Defense Minister Yitzhak Rabin said today he anticipated no delays or blockages at the Cabinet level in the decisions to complete the Israel Defense Force’s withdrawal from Lebanon. But he cautiously refused to cite a specific deadline for the completion. However, Premier Shimon Peres, speaking yesterday in Upper Nazareth, said the withdrawal would be completed “much quicker than a lot of people think.”
Informed sources have spoken of early-to-mid-May as the likely timing for the final pullback across the international border.
Rabin repeatedly reiterated his stern warnings this week that his policy after the withdrawal would be one of “live and let live — or the reverse.” Addressing the Knesset’s Foreign Affairs and Security Committee yesterday, he spoke of a “scorched earth” policy which Israel would not hesitate to institute vis-a-vis south Lebanon, and specifically the Shiite population there, if the terrorist attacks continued after the pullback.
Rabin said he would envisage hitting at targets “forty or even eighty kilometers” inside Lebanon if the operational requirements of the fight against terrorism dictated this.
The Defense Minister has been speaking with an increasingly dour and somber tone about the future outlook.
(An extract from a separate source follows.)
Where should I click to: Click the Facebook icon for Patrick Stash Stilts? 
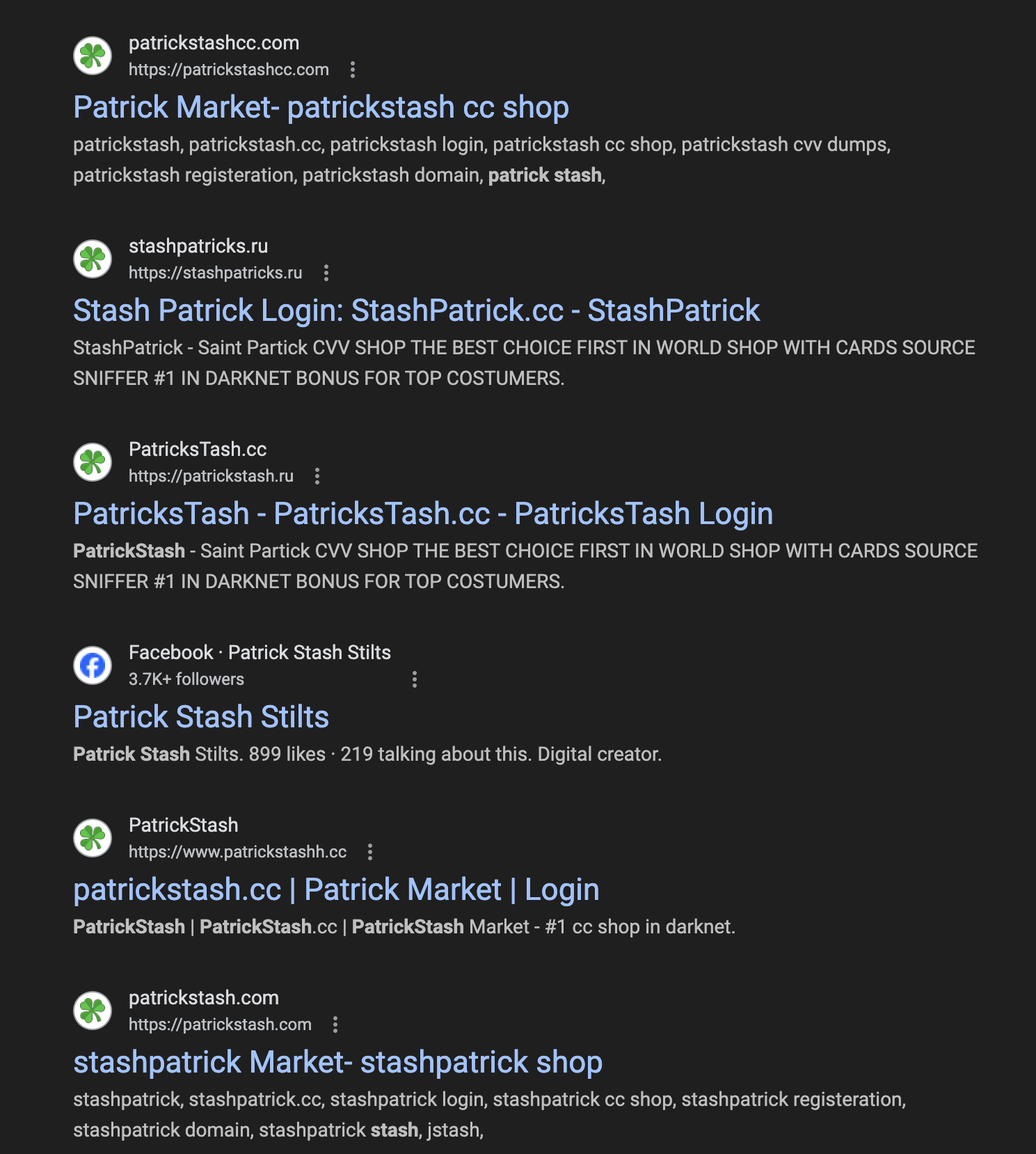coord(91,665)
He told the Knesset committee yesterday that the Shiite terror danger now was more of a challenge than the PLO threat had been before 1982.
Peres, however, has taken a more upbeat approaching his public statements. In Nazareth, he told hundreds of local high schoolers he was “not disturbed” by the bleak prognoses of ongoing Shiite terror after the IDF withdraws. He said the Shiites would “have plenty to occupy themselves with” inside Lebanon and would therefore not continue their attacks.